--- START ---
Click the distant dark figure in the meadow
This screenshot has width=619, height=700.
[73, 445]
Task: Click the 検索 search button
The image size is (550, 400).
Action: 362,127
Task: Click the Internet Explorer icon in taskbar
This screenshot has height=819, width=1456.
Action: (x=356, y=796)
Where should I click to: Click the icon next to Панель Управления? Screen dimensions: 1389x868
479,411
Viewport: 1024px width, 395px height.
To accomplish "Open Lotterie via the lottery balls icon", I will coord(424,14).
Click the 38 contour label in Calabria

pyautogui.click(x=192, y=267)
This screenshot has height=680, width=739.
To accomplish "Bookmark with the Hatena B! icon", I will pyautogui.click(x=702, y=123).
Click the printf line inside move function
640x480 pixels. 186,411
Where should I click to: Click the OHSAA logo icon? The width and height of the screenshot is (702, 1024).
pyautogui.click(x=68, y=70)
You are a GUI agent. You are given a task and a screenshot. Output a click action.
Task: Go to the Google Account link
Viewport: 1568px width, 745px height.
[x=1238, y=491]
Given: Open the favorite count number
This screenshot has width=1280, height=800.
--- END ---
What you should do
Copy out the material above in full.

Response
Click the distant dark figure in the meadow
This screenshot has width=619, height=700.
[73, 445]
Task: Click the 検索 search button
The image size is (550, 400).
Action: 362,127
Task: Click the Internet Explorer icon in taskbar
This screenshot has height=819, width=1456.
Action: (x=356, y=796)
Where should I click to: Click the icon next to Панель Управления? Screen dimensions: 1389x868
479,411
Viewport: 1024px width, 395px height.
To accomplish "Open Lotterie via the lottery balls icon", I will coord(424,14).
Click the 38 contour label in Calabria

pyautogui.click(x=192, y=267)
This screenshot has height=680, width=739.
To accomplish "Bookmark with the Hatena B! icon", I will pyautogui.click(x=702, y=123).
Click the printf line inside move function
640x480 pixels. 186,411
Where should I click to: Click the OHSAA logo icon? The width and height of the screenshot is (702, 1024).
pyautogui.click(x=68, y=70)
You are a GUI agent. You are given a task and a screenshot. Output a click action.
Task: Go to the Google Account link
Viewport: 1568px width, 745px height.
[x=1238, y=491]
Given: Open the favorite count number
This screenshot has width=1280, height=800.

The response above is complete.